## What is expected
Nothing should be left out: output all of the entries exactly.

[[ Data for the task open ]]

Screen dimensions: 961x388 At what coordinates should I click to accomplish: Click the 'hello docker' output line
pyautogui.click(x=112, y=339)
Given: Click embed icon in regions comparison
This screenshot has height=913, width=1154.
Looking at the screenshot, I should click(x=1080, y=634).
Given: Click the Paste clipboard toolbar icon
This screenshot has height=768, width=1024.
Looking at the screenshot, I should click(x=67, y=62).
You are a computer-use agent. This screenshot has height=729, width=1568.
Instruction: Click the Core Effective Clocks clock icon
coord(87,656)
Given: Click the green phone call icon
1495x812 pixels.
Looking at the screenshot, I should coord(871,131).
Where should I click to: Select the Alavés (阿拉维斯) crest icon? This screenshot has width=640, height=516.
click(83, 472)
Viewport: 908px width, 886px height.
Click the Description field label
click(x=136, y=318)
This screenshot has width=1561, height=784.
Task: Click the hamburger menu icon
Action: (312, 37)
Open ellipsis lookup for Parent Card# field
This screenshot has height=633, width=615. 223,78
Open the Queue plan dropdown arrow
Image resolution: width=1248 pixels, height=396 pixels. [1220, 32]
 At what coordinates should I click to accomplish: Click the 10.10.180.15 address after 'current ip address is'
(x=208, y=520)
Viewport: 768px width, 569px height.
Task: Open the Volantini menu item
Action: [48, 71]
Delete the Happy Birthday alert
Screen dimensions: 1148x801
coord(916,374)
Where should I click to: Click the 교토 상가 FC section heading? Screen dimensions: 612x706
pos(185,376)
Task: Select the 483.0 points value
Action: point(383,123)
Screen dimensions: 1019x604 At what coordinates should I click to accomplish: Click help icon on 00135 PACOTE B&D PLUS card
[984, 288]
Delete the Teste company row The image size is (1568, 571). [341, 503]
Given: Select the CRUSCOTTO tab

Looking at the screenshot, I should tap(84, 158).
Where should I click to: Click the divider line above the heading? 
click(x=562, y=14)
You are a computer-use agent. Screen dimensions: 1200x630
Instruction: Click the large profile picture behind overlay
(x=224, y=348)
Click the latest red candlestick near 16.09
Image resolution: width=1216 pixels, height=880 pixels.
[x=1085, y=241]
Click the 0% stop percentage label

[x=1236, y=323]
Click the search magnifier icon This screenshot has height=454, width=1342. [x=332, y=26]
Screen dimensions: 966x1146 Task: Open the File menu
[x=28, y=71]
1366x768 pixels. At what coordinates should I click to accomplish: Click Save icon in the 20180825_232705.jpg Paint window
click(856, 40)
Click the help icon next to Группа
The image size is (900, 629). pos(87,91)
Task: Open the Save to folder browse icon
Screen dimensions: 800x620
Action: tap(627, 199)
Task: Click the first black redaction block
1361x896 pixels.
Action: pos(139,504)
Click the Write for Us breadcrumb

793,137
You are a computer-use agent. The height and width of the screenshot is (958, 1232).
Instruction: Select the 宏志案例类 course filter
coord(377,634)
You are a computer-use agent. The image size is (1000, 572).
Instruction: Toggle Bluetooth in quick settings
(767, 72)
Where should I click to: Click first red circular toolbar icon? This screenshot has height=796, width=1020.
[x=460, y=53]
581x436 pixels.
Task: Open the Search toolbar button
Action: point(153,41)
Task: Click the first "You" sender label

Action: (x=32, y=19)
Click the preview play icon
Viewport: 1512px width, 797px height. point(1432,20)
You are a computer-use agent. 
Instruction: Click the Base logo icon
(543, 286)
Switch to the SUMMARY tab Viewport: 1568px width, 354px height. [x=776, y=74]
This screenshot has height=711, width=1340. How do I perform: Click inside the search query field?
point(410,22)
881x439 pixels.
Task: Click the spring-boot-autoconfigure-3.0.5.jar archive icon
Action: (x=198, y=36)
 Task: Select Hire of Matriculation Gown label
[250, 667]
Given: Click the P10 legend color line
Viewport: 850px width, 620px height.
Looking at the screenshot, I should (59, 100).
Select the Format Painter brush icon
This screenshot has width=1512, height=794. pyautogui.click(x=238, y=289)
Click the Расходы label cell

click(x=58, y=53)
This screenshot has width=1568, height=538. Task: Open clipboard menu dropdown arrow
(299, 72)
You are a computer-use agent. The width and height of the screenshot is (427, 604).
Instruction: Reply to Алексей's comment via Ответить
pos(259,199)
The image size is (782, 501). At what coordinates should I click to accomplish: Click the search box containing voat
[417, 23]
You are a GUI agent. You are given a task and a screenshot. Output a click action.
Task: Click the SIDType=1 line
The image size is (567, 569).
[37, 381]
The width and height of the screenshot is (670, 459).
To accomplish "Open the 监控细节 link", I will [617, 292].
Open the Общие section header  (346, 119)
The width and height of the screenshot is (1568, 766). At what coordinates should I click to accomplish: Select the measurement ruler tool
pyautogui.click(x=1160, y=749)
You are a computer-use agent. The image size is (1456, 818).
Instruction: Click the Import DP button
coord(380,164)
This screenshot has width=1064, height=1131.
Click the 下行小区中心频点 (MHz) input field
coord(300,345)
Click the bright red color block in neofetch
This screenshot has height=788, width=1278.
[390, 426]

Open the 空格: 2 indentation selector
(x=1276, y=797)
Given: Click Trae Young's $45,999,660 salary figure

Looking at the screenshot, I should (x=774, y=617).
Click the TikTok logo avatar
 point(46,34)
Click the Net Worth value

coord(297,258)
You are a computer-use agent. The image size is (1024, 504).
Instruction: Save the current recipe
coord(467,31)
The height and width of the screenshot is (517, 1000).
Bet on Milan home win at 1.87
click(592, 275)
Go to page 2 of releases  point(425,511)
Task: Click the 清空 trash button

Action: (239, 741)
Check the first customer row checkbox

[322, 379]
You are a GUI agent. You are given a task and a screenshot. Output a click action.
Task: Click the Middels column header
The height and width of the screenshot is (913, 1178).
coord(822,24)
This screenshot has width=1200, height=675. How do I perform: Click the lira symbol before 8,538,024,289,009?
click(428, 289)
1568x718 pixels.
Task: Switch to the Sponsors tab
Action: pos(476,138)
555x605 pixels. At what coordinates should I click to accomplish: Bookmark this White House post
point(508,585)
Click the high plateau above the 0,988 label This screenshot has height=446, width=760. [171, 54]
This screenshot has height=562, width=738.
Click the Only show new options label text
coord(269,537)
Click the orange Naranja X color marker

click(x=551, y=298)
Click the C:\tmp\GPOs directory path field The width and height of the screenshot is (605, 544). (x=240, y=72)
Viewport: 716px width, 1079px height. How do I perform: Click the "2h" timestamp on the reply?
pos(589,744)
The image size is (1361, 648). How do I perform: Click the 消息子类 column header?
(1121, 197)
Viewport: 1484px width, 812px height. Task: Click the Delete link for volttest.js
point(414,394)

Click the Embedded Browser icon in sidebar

[[ Data for the task closed ]]

## Answer below
Screen dimensions: 961x388 At what coordinates should I click to accomplish: Click the 'hello docker' output line
pyautogui.click(x=112, y=339)
Given: Click embed icon in regions comparison
This screenshot has height=913, width=1154.
Looking at the screenshot, I should click(x=1080, y=634).
Given: Click the Paste clipboard toolbar icon
This screenshot has height=768, width=1024.
Looking at the screenshot, I should click(x=67, y=62).
You are a computer-use agent. This screenshot has height=729, width=1568.
Instruction: Click the Core Effective Clocks clock icon
coord(87,656)
Given: Click the green phone call icon
1495x812 pixels.
Looking at the screenshot, I should coord(871,131).
Where should I click to: Select the Alavés (阿拉维斯) crest icon? This screenshot has width=640, height=516.
click(83, 472)
Viewport: 908px width, 886px height.
Click the Description field label
click(x=136, y=318)
This screenshot has width=1561, height=784.
Task: Click the hamburger menu icon
Action: (312, 37)
Open ellipsis lookup for Parent Card# field
This screenshot has height=633, width=615. 223,78
Open the Queue plan dropdown arrow
Image resolution: width=1248 pixels, height=396 pixels. [1220, 32]
 At what coordinates should I click to accomplish: Click the 10.10.180.15 address after 'current ip address is'
(x=208, y=520)
Viewport: 768px width, 569px height.
Task: Open the Volantini menu item
Action: [48, 71]
Delete the Happy Birthday alert
Screen dimensions: 1148x801
coord(916,374)
Where should I click to: Click the 교토 상가 FC section heading? Screen dimensions: 612x706
pos(185,376)
Task: Select the 483.0 points value
Action: point(383,123)
Screen dimensions: 1019x604 At what coordinates should I click to accomplish: Click help icon on 00135 PACOTE B&D PLUS card
[984, 288]
Delete the Teste company row The image size is (1568, 571). [341, 503]
Given: Select the CRUSCOTTO tab

Looking at the screenshot, I should tap(84, 158).
Where should I click to: Click the divider line above the heading? 
click(x=562, y=14)
You are a computer-use agent. Screen dimensions: 1200x630
Instruction: Click the large profile picture behind overlay
(x=224, y=348)
Click the latest red candlestick near 16.09
Image resolution: width=1216 pixels, height=880 pixels.
[x=1085, y=241]
Click the 0% stop percentage label

[x=1236, y=323]
Click the search magnifier icon This screenshot has height=454, width=1342. [x=332, y=26]
Screen dimensions: 966x1146 Task: Open the File menu
[x=28, y=71]
1366x768 pixels. At what coordinates should I click to accomplish: Click Save icon in the 20180825_232705.jpg Paint window
click(856, 40)
Click the help icon next to Группа
The image size is (900, 629). pos(87,91)
Task: Open the Save to folder browse icon
Screen dimensions: 800x620
Action: tap(627, 199)
Task: Click the first black redaction block
1361x896 pixels.
Action: pos(139,504)
Click the Write for Us breadcrumb

793,137
You are a computer-use agent. The height and width of the screenshot is (958, 1232).
Instruction: Select the 宏志案例类 course filter
coord(377,634)
You are a computer-use agent. The image size is (1000, 572).
Instruction: Toggle Bluetooth in quick settings
(767, 72)
Where should I click to: Click first red circular toolbar icon? This screenshot has height=796, width=1020.
[x=460, y=53]
581x436 pixels.
Task: Open the Search toolbar button
Action: point(153,41)
Task: Click the first "You" sender label

Action: (x=32, y=19)
Click the preview play icon
Viewport: 1512px width, 797px height. point(1432,20)
You are a computer-use agent. 
Instruction: Click the Base logo icon
(543, 286)
Switch to the SUMMARY tab Viewport: 1568px width, 354px height. [x=776, y=74]
This screenshot has height=711, width=1340. How do I perform: Click inside the search query field?
point(410,22)
881x439 pixels.
Task: Click the spring-boot-autoconfigure-3.0.5.jar archive icon
Action: (x=198, y=36)
 Task: Select Hire of Matriculation Gown label
[250, 667]
Given: Click the P10 legend color line
Viewport: 850px width, 620px height.
Looking at the screenshot, I should (59, 100).
Select the Format Painter brush icon
This screenshot has width=1512, height=794. pyautogui.click(x=238, y=289)
Click the Расходы label cell

click(x=58, y=53)
This screenshot has width=1568, height=538. Task: Open clipboard menu dropdown arrow
(299, 72)
You are a computer-use agent. The width and height of the screenshot is (427, 604).
Instruction: Reply to Алексей's comment via Ответить
pos(259,199)
The image size is (782, 501). At what coordinates should I click to accomplish: Click the search box containing voat
[417, 23]
You are a GUI agent. You are given a task and a screenshot. Output a click action.
Task: Click the SIDType=1 line
The image size is (567, 569).
[37, 381]
The width and height of the screenshot is (670, 459).
To accomplish "Open the 监控细节 link", I will [617, 292].
Open the Общие section header  (346, 119)
The width and height of the screenshot is (1568, 766). At what coordinates should I click to accomplish: Select the measurement ruler tool
pyautogui.click(x=1160, y=749)
You are a computer-use agent. The image size is (1456, 818).
Instruction: Click the Import DP button
coord(380,164)
This screenshot has width=1064, height=1131.
Click the 下行小区中心频点 (MHz) input field
coord(300,345)
Click the bright red color block in neofetch
This screenshot has height=788, width=1278.
[390, 426]

Open the 空格: 2 indentation selector
(x=1276, y=797)
Given: Click Trae Young's $45,999,660 salary figure

Looking at the screenshot, I should (x=774, y=617).
Click the TikTok logo avatar
 point(46,34)
Click the Net Worth value

coord(297,258)
You are a computer-use agent. The image size is (1024, 504).
Instruction: Save the current recipe
coord(467,31)
The height and width of the screenshot is (517, 1000).
Bet on Milan home win at 1.87
click(592, 275)
Go to page 2 of releases  point(425,511)
Task: Click the 清空 trash button

Action: (239, 741)
Check the first customer row checkbox

[322, 379]
You are a GUI agent. You are given a task and a screenshot. Output a click action.
Task: Click the Middels column header
The height and width of the screenshot is (913, 1178).
coord(822,24)
This screenshot has width=1200, height=675. How do I perform: Click the lira symbol before 8,538,024,289,009?
click(428, 289)
1568x718 pixels.
Task: Switch to the Sponsors tab
Action: pos(476,138)
555x605 pixels. At what coordinates should I click to accomplish: Bookmark this White House post
point(508,585)
Click the high plateau above the 0,988 label This screenshot has height=446, width=760. [171, 54]
This screenshot has height=562, width=738.
Click the Only show new options label text
coord(269,537)
Click the orange Naranja X color marker

click(x=551, y=298)
Click the C:\tmp\GPOs directory path field The width and height of the screenshot is (605, 544). (x=240, y=72)
Viewport: 716px width, 1079px height. How do I perform: Click the "2h" timestamp on the reply?
pos(589,744)
The image size is (1361, 648). How do I perform: Click the 消息子类 column header?
(1121, 197)
Viewport: 1484px width, 812px height. Task: Click the Delete link for volttest.js
point(414,394)

Click the Embedded Browser icon in sidebar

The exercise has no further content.